Francesco D’Angelo , Ilaria Armentano , Ilaria Cacciotti , Roberto Tiribuzi , Mattia Quattrocelli , Costantino Del Gaudio , Elena Fortunati , Enrica Saino , Auro Caraffa , Giuliano Giorgio Cerulli , Livia Visai , Josè Maria Kenny , Maurilio Sampaolesi , Alessandra Bianco , Sabata Martino, Aldo Orlacchio Tuning multi/pluri-potent stem cell fate by electrospun poly(L-lactic acid)-calcium-deficient hydroxyapatite nanocomposite mats Biomacromolecules (2012) doi: 10.1021/bm3000716
Aldo Orlacchio is a special case, look what this University of Perugia professor published together with Sampaolesi, uncovered by Elisabeth Bik:
Sabata Martino, Roberto Tiribuzi , Elisa Ciraci , Georgia Makrypidi , Francesco D’Angelo , Ilaria Di Girolamo , Angela Gritti , Gabriella M. Cusella De Angelis , Gianpaolo Papaccio , Maurilio Sampaolesi, Anna Concetta Berardi, Alessandro Datti, Aldo Orlacchio Coordinated involvement of cathepsins S, D and cystatin C in the commitment of hematopoietic stem cells to dendritic cells The International Journal of Biochemistry & Cell Biology (2011) doi: 10.1016/j.biocel.2011.02.001
It’s an Elsevier journal, so exactly nothing at all was done. Not much is happening also with this study on “multipotent cells” from horse blood:
Tiziana Martinello , Ilaria Bronzini , Lisa Maccatrozzo , Ilaria Iacopetti , Maurilio Sampaolesi, Francesco Mascarello , Marco Patruno Cryopreservation does not affect the stem characteristics of multipotent cells isolated from equine peripheral blood Tissue Engineering Part C Methods (2010) doi: 10.1089/ten.tec.2009.0512
Academia is full of zombie scientists, fallen stars whom nobody should touch with a barge pole, yet they all are perfectly safe in their cushy well-paid faculty jobs, raising in their labs new generations of cheaters, occasionally angling a big grant or placing a paper in a fancy journal. Their networks hold, and while academia has no jobs for whistleblowers, there is always a warm place for a well-connected cheater.

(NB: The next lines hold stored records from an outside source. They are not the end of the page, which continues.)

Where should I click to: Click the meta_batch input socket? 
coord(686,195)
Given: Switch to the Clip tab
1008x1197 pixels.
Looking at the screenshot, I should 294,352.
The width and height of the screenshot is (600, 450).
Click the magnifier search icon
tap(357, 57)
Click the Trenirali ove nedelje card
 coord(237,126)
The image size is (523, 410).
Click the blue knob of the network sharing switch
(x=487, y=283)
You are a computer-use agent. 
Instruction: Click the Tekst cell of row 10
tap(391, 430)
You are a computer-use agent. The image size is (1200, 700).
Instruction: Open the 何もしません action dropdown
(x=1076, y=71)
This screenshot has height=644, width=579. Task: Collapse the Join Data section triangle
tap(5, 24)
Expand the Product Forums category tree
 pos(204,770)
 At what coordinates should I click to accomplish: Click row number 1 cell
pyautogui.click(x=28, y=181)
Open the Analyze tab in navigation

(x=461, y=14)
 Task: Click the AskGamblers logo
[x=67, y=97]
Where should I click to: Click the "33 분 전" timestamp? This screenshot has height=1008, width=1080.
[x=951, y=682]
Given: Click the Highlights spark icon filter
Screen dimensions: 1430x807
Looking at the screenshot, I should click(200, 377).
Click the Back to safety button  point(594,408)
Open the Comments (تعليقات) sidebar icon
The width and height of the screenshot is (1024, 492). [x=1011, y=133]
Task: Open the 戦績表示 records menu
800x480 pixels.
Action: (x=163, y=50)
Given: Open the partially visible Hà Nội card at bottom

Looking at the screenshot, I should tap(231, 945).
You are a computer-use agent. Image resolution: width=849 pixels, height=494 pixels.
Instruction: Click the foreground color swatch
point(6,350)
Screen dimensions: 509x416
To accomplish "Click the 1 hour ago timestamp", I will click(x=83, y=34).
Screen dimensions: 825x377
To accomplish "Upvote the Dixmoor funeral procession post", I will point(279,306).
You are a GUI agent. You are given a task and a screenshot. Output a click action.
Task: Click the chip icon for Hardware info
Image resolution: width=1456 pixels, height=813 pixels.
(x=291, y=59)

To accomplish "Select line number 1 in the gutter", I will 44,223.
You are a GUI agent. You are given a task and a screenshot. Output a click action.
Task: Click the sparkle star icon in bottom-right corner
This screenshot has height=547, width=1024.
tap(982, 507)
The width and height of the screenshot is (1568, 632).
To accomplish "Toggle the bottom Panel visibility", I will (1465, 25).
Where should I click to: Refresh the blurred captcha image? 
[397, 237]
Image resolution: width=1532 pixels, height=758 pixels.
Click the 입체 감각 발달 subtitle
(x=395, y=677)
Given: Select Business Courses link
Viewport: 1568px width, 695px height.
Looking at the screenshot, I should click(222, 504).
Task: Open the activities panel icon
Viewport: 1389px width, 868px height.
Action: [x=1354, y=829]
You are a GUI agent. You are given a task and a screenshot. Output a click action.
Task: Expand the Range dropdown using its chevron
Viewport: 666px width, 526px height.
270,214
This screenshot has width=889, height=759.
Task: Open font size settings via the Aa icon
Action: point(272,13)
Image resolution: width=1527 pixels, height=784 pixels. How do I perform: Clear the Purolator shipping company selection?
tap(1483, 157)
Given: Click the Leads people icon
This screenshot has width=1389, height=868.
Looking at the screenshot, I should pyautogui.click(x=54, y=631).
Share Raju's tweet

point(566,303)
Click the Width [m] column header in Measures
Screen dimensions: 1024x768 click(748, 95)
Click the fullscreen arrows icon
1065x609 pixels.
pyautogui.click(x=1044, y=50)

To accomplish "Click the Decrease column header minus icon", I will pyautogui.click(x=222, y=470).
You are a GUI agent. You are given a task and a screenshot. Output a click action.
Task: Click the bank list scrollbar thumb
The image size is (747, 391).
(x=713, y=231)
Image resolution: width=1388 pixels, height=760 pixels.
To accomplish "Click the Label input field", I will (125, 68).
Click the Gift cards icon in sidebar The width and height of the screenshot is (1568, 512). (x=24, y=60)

Sampaolesi’s case is somewhat reminiscent of the story of another former young star of stem cell research, Jens Schwamborn, who is safely occupying a professorship in Luxembourg despite past research misconduct findings in Germany.
Yet Sampaolesi’s past papers with Cossu were whitewashed by UCL, and KU Leuven only investigates the work done on their campus. Thus, there is nothing to investigate, think of these amazing muscular dystrophy breakthroughs as vintage science fiction, or as jokes at the costs of the Duchenne patients.